Ringer’s Acetate: Uses acetate instead of lactate as a buffer. Because acetate is metabolized in muscle rather than the liver, it is preferred for patients with liver failure.
Normosol® and Plasma-Lyte®: These are considered the closest to "ideal" replacement fluids. They use non-lactate buffers (acetate and gluconate), contain magnesium instead of calcium (making them safe for blood transfusions), and have a pH of 7.4.
III. 5% Dextrose Solutions (D5W)
Once used for "protein-sparing" caloric support, D5W is now largely discouraged for routine resuscitation in the critically ill.
Intracellular Swelling: As dextrose is metabolized, the remaining water moves into the cells. Only about 10% of a D5W infusion stays in the plasma; two-thirds enters the intracellular space, causing undesirable cell swelling.

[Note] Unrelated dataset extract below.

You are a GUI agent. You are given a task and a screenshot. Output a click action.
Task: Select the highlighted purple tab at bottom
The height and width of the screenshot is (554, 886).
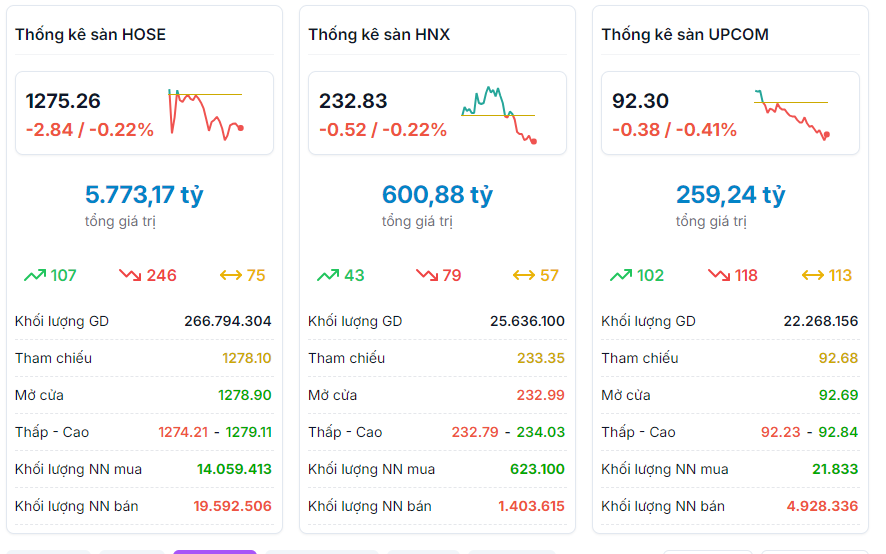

Lactate Production: In hemodynamically compromised patients, up to 85% of glucose metabolism can result in lactate production, potentially worsening lactic acidosis.
Hyperglycemia: Dextrose infusions can exacerbate hyperglycemia, which is linked to immune suppression, increased infection risk, and worsened ischemic brain injury.
IV. Colloid Fluids
Colloids contain large insoluble particles that remain in the vascular compartment, creating oncotic pressure to retain water.
Albumin
Albumin is responsible for 80% of natural plasma oncotic pressure.
5% Albumin: Isoncotic with plasma. It is 3 times more effective than saline at expanding plasma volume (700 mL of plasma expansion per 1 L infused).
25% Albumin: Hyperoncotic (COP of 70 mm Hg). It draws fluid from the interstitium into the plasma. It is used to reduce edema and increase blood pressure in hypoalbuminemic patients but should not be used for simple volume loss resuscitation.
Safety Note: Albumin is associated with higher mortality in patients with traumatic brain injury (TBI).
Hydroxyethyl Starches (HES)
HES are synthetic polysaccharides classified by molecular weight (MW) and molar substitution ratio (MSR).
Properties: High MW and MSR (e.g., Hetastarch) result in longer duration of action but higher toxicity. Newer generations (e.g., Tetrastarch/Voluven) have lower MW/MSR and reduced risk.
Adverse Effects: HES can impair hemostasis by inhibiting Factor VIII and von Willebrand factor. They have also been linked to AKI and death in critically ill patients, and can cause a "hyperamylasemia" (elevated serum amylase) that does not reflect pancreatitis.
Dextrans
Dextrans are glucose polymers with high oncotic pressure but are less popular due to side effects:
Hemostatic Defects: They impair platelet aggregation and enhance fibrinolysis.
Clinical Complications: They can interfere with blood cross-matching and, rarely, cause anaphylaxis or renal injury.
V. The Resuscitation Debate: Crystalloid vs. Colloid
The "Colloid-Crystalloid Conundrum" stems from a lack of consensus on a universal resuscitation fluid.
Recommendations for a Tailored Approach
Rather than a "one size fits all" strategy, the source suggests selecting fluids based on the specific clinical scenario:
Life-Threatening Hypovolemia: Use colloids (e.g., 5% albumin) for rapid plasma restoration.
Dehydration/Uniform Fluid Loss: Use balanced crystalloids (e.g., Ringer’s Lactate).
Edema with Hypoalbuminemia: Use hyperoncotic colloids (e.g., 25% albumin) to shift fluid from the interstitium to the plasma.
Traumatic Brain Injury: Use hypertonic saline (3% to 25%) to reduce intracranial pressure, as it may maintain cerebral perfusion better than mannitol and avoids albumin's mortality risk in this context.